Council gaffe leads to publicans losing out on extended hours

12 August 2005
Council gaffe leads to publicans losing out on extended hours

About 40 pubs in Norwich have had their requests to extend opening hours refused on a technicality following a council cock-up.

Despite applying well before the 6 August conversion deadline, the unlucky publicans

have fallen foul of a rule demanding objections and subsequent hearings are completed within two months.

Norwich's licensing team's gaffe was to count the start of this period from the point where the applications were read through, rather than when they arrived at the licensing office.

As a result, when the council's licensing sub-committee went to review the cases it said the time-limit had been breached and the applications had to be thrown out.

As a consequence publicans will keep their existing hours but won't benefit from longer opening hours, despite spending considerable time, effort and expense on their applications.
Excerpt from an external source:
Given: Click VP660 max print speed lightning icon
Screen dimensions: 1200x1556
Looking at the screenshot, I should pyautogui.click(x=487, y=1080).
Norwich solicitor Alan Kefford of Howes Percival sympathised with the council and said the real fault lay with the Government's naivety on setting the limit at two months in the first place.

Kefford added: "I believe Norwich City Council received 150 applications in the final two days [until the conversion deadline]. They now have to process all these, plus those that they had already received within the two-month time frame, which is nigh on impossible."

The affected publicans can now take their rejected applications to an appeal at the local magistrate's court if they wish.